Glasgow 2018 2018 is a landscape-format colour photograph by the British artist Richard Wentworth. It is from a series of approximately one hundred photographs of female lips taken from advertising billboards and posters found in the streets by the artist, whose forefinger systematically pokes at the bottom lip in each image. The series, Passer-by 2010–ongoing, and the photographs’ titles – each referring to the place and year where the photographs were taken – map out Wentworth’s personal encounters with these everyday consumerist images during walks in the streets of London and around Britain and the world (see also from this series Paris 2015 2015, Tate P20970). The same principle also forms the basis of his ongoing series Making Do and Getting By and Occasional Geometries, started in the late 1970s, in which the urban landscape becomes the theatre for unnoticed, incongruous chance happenstances. Speaking about this series, Wentworth commented:

‘We become accustomed to natural partners – the door and its doormat. When their positions are disrupted something fundamental happens. The displaced doormat has a new identity, a shift of an inch or two changes it from passive to active.
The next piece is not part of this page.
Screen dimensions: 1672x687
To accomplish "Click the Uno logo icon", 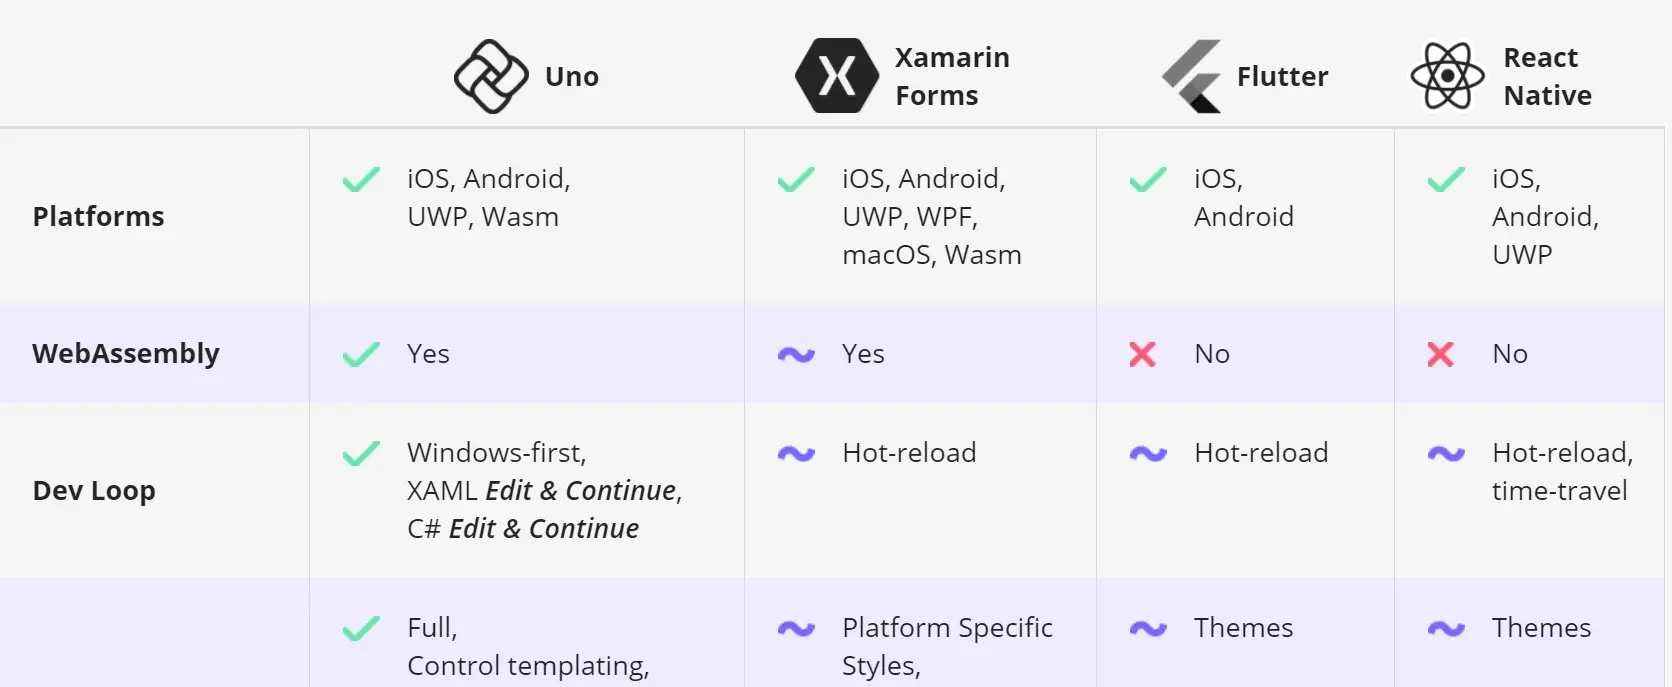I will 491,76.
Such adjustments invigorate tired and overlooked relationships, as the contradiction, humour and absurdity of the new alliance presents itself.’
(Quoted in Lisson Gallery 1984, p.7.)

In Glasgow 2018 the glossiness of the image of the lips and their blown-up scale contrast with the artist’s index finger pointing at them. The smoothness of the billboard paper and the reflective, translucid surface in which it is encased, reinforce the lacquered and lustrous texture of the photographed lips. In this series of photographs Wentworth allies his own body with the anonymous, commodified female body, through the gesture of poking at the images; it is as if the finger could trigger a reaction from the half-opened, silent lips, creating a humorous and absurd relationship.
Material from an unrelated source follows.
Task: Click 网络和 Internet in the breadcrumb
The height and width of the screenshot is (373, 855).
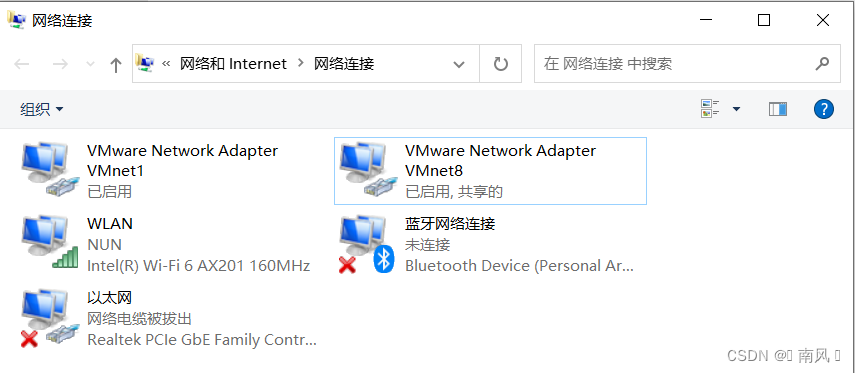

Unlike most of Wentworth’s works, in which the human body is not represented but rather alluded to, the series Passer-by includes the artist’s own body as well as the female body, but seen through advertising images that are two-dimensional, flattened and manipulated. A sense of monstrosity is conveyed by the contrasting scales of the lips and the artist’s finger, undermining the seductive and glamorous quality of the lips. The framing of the photographs – showing just the female lips and Wentworth’s forefinger testifying to his presence in front of the advertisement – focus attention on the quality and details of the advertising medium, be it a rucked-up poster, a rain-soaked billboard or a perforated and degraded surface. The advertising image thus acquires a new identity, one that is sculptural.

At the core of Wentworth’s practice is the repositioning of everyday objects, transforming how we read their primary function and identity. Curator and art historian Lynne Cooke has described the subject of Making Do and Getting By and Occasional Geometries, which can also be applied to Passer-by, as the enquiry into ‘certain kinds of anomaly found in everyday experience. These anomalies are the outcome of a specific set of circumstances, of chance and coincidence. He eschews the overtly bizarre, the extraordinary and the utterly untoward, for the occurrences which interest him are generally overlooked, simply not noticed in the normal course of events.’ (In Lisson Gallery 1984, p.6.) Portraits of half-opened mouths, the Passer-by series illustrates Wentworth’s interest in language, etymologies and the mutability of the meaning of words, images and objects. By editing the images to show only the women’s lips, Wentworth removes the information included in the advertisement, while at the same time literally poking fun at the well-worn commercial trope of feminine lips coloured with lipstick.

Further reading
Lynne Cooke, ‘Making Good’, in Richard Wentworth, exhibition catalogue, Lisson Gallery, London 1984.
Richard Wentworth, Sculptures, exhibition catalogue, Lisson Gallery, London 1986.
Richard Wentworth, exhibition catalogue, Tate Liverpool 2005.